◆ **PAGE TEXT**
# # # # # # #

Delivering modern electricity is a numbers game. From power plant output to consumer usage patterns, grid operators juggle a complex set of variables to keep the lights on. Cloud-based tools can help manage all of these data, but utility owners and system operators are concerned about security. That concern is keeping them from using the cloud—a collective name for networked Internet computers that provide scalable, flexible, and economical computing power.
Scientists at the U.S. Department of Energy's Argonne National Laboratory are developing and deploying tools to facilitate cloud computing for grid operations and planning. A framework being developed at Argonne masks sensitive data, allowing grid operators to perform complex calculations in the cloud to determine where and when to dispatch resources. By facilitating these calculations without compromising data security and integrity, the framework helps grid operators take the electricity system into the future while avoiding costly investments in computer infrastructure.
More and more companies are moving their information technology systems into the cloud. But adoption among grid operators has been slow, even as smart meters, sensors, and other networked components add even more data that must be processed.
"Overall, the cloud has very few power industry users because of the security issue," says Feng Qiu, a principal computational scientist in Argonne's Energy Systems division who leads the lab's data security research. "The cloud is something grid operators want to use, but they have very deep concerns."
To store data securely in the cloud, a user can encrypt it, but the cloud's true value for grid operators lies in being able to perform computations on unlocked data, effectively "renting" remote computer power for intensive calculations on the fly. One such calculation is the unit commitment problem, which encompasses the schedule for power plants—how much power they produce and when.
"It's one very classical problem for the industry, and it's usually very hard to solve," says co-investigator Alinson Santos Xavier. "So you need a lot of computational power for that."

# # # # # # #

◆ **DATA BLOCK**

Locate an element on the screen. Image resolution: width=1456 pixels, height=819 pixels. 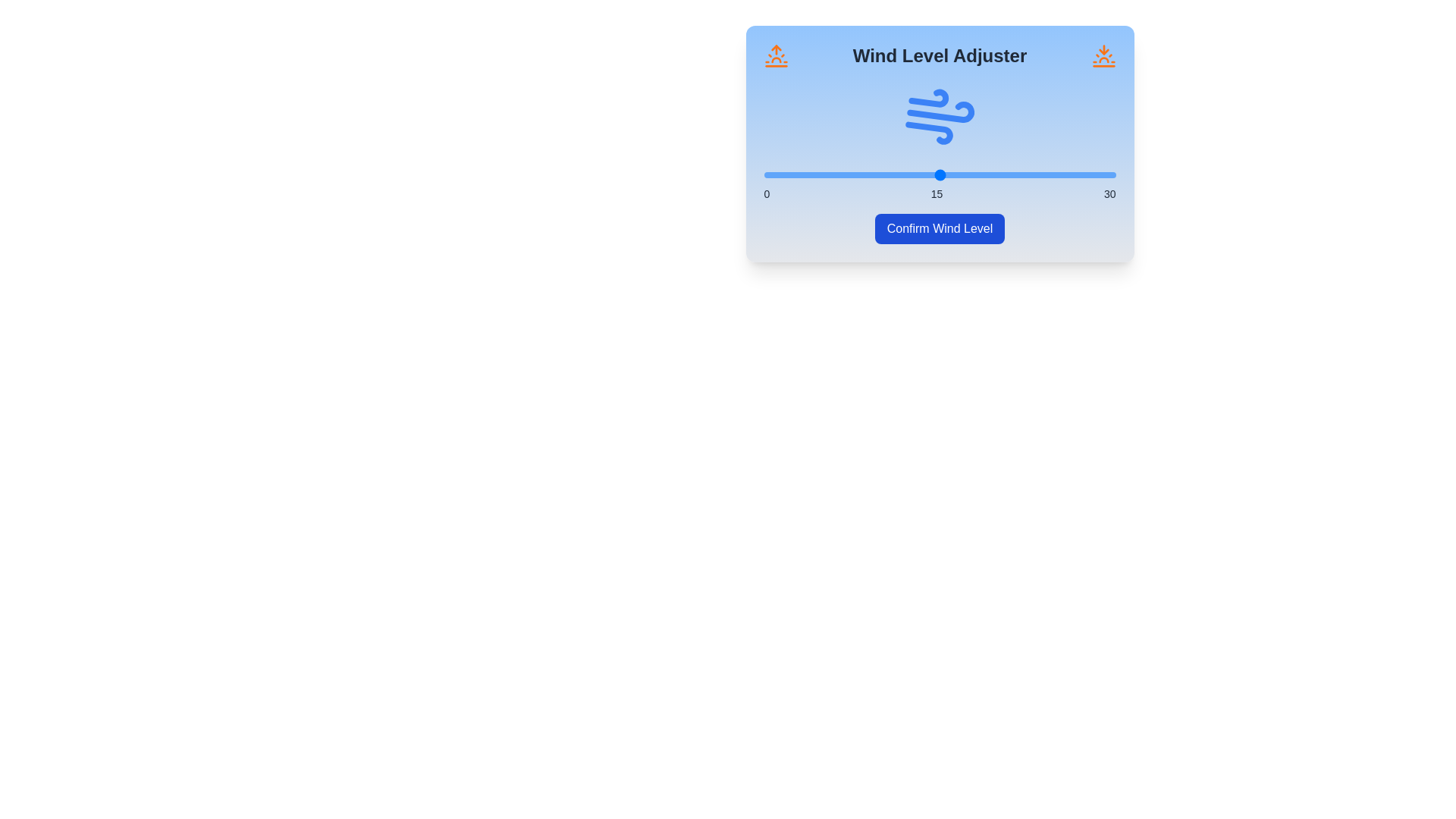
the wind level to 5 by moving the slider is located at coordinates (821, 174).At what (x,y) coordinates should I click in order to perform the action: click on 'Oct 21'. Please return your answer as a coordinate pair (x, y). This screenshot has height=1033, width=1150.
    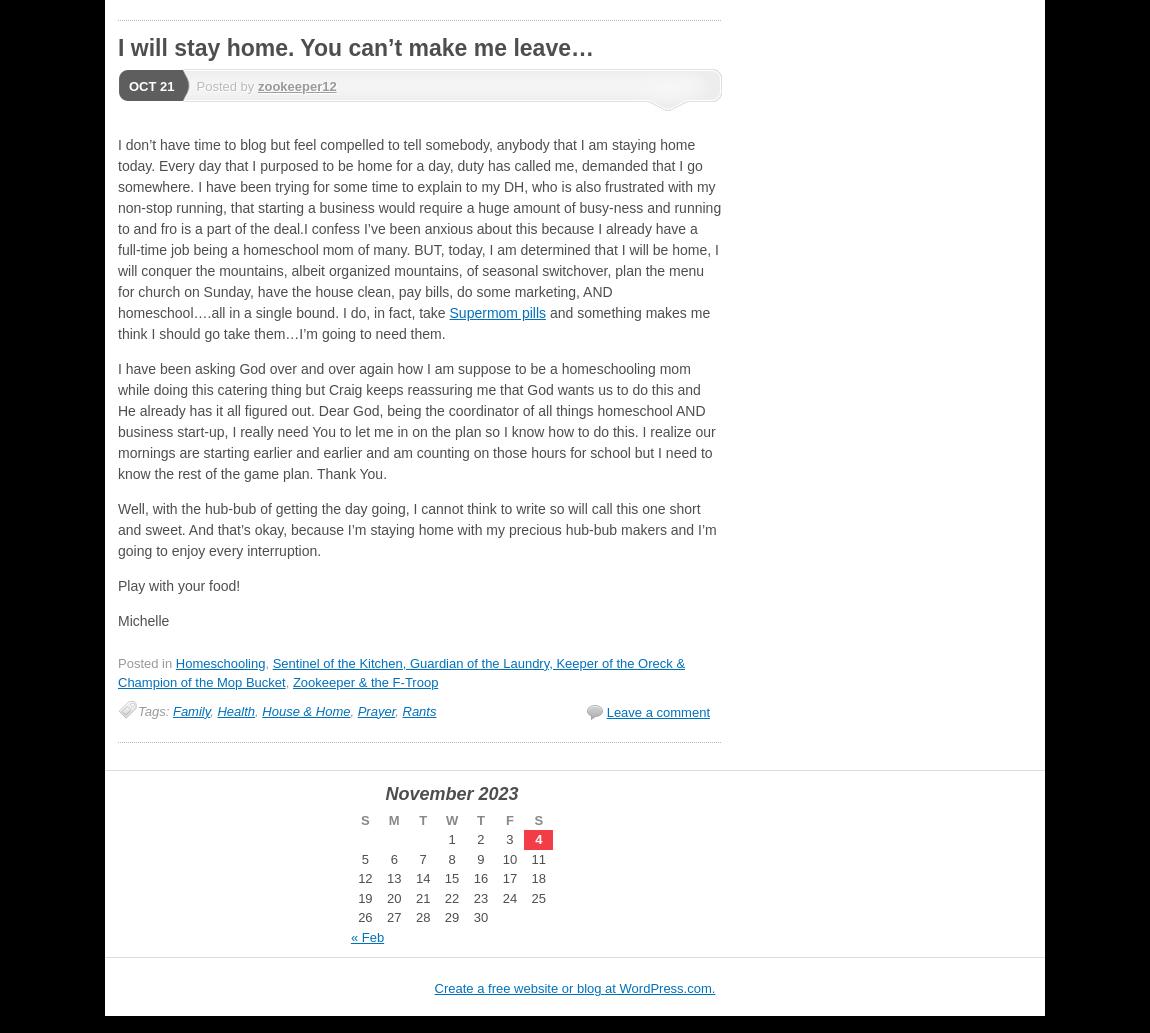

# # # # # # #

◆ **WORK TO DO**
Answer these from the article on cloud computing for the power grid:
(a) Who leads Argonne's data security research?
(b) What does the unit commitment problem encompass?
(c) What does the framework being developed at Argonne mask?

◆ **SOLUTION**
(a) Feng Qiu, a principal computational scientist in Argonne's Energy Systems division.
(b) The schedule for power plants: how much power they produce and when.
(c) Sensitive data.